Action item
When you reach the line containing "Given: Open help" in the entries below, begin reproducing lines exactly, and stop once the line containing "This screenshot has height=516, width=1288." is done.
BEGIN Data under study
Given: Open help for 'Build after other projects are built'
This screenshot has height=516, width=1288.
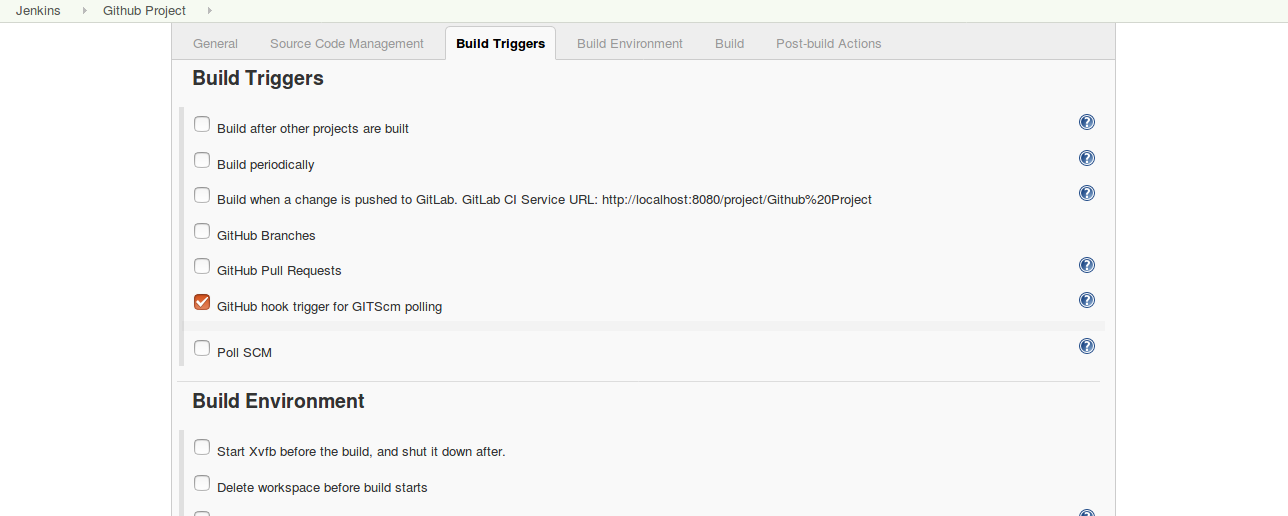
END Data under study
BEGIN Data under study
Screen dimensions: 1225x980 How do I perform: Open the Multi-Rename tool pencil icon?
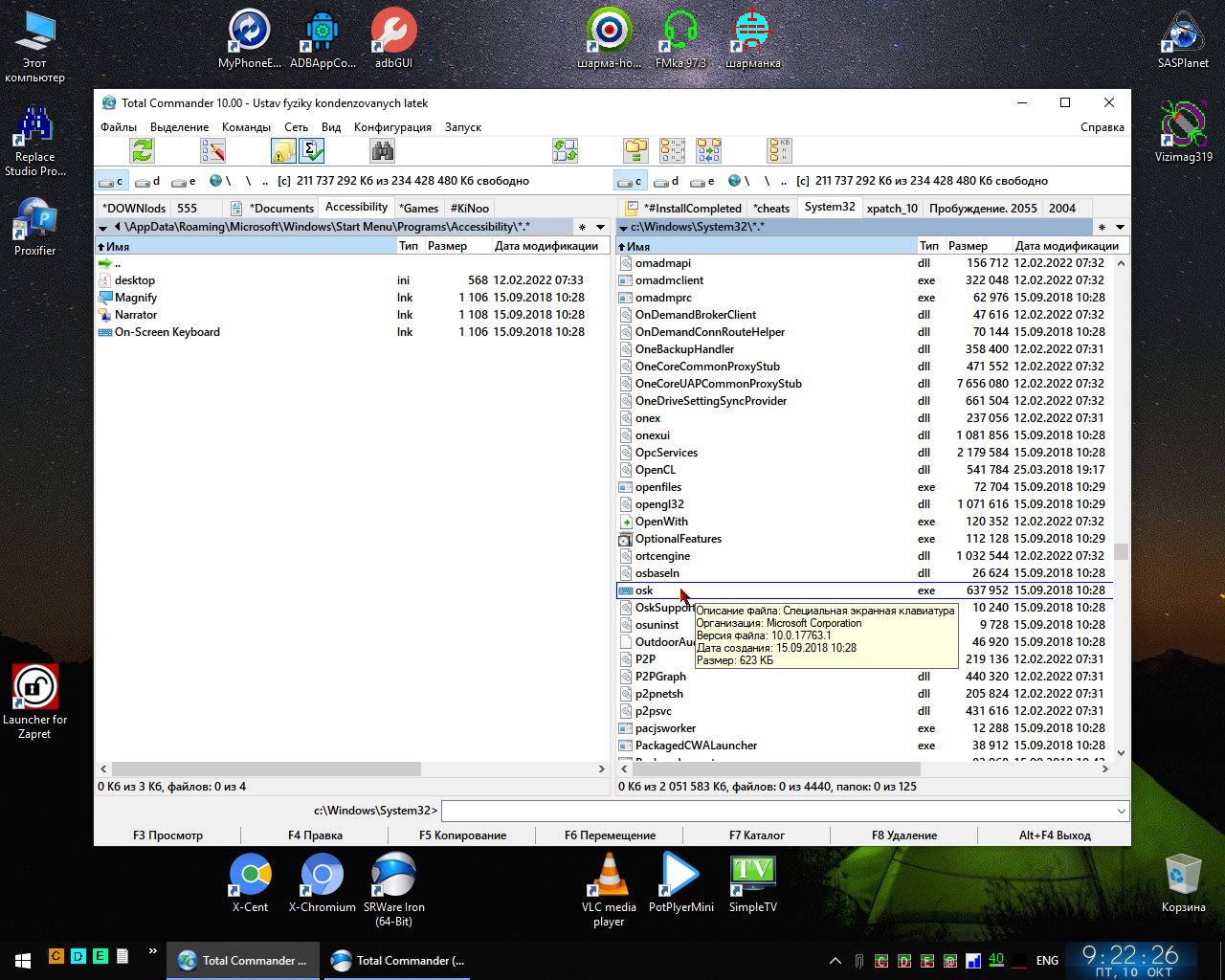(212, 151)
END Data under study
BEGIN Data under study
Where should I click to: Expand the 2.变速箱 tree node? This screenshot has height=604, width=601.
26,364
END Data under study
Problem solution
Given: Open help for 'Build after other projects are built'
This screenshot has height=516, width=1288.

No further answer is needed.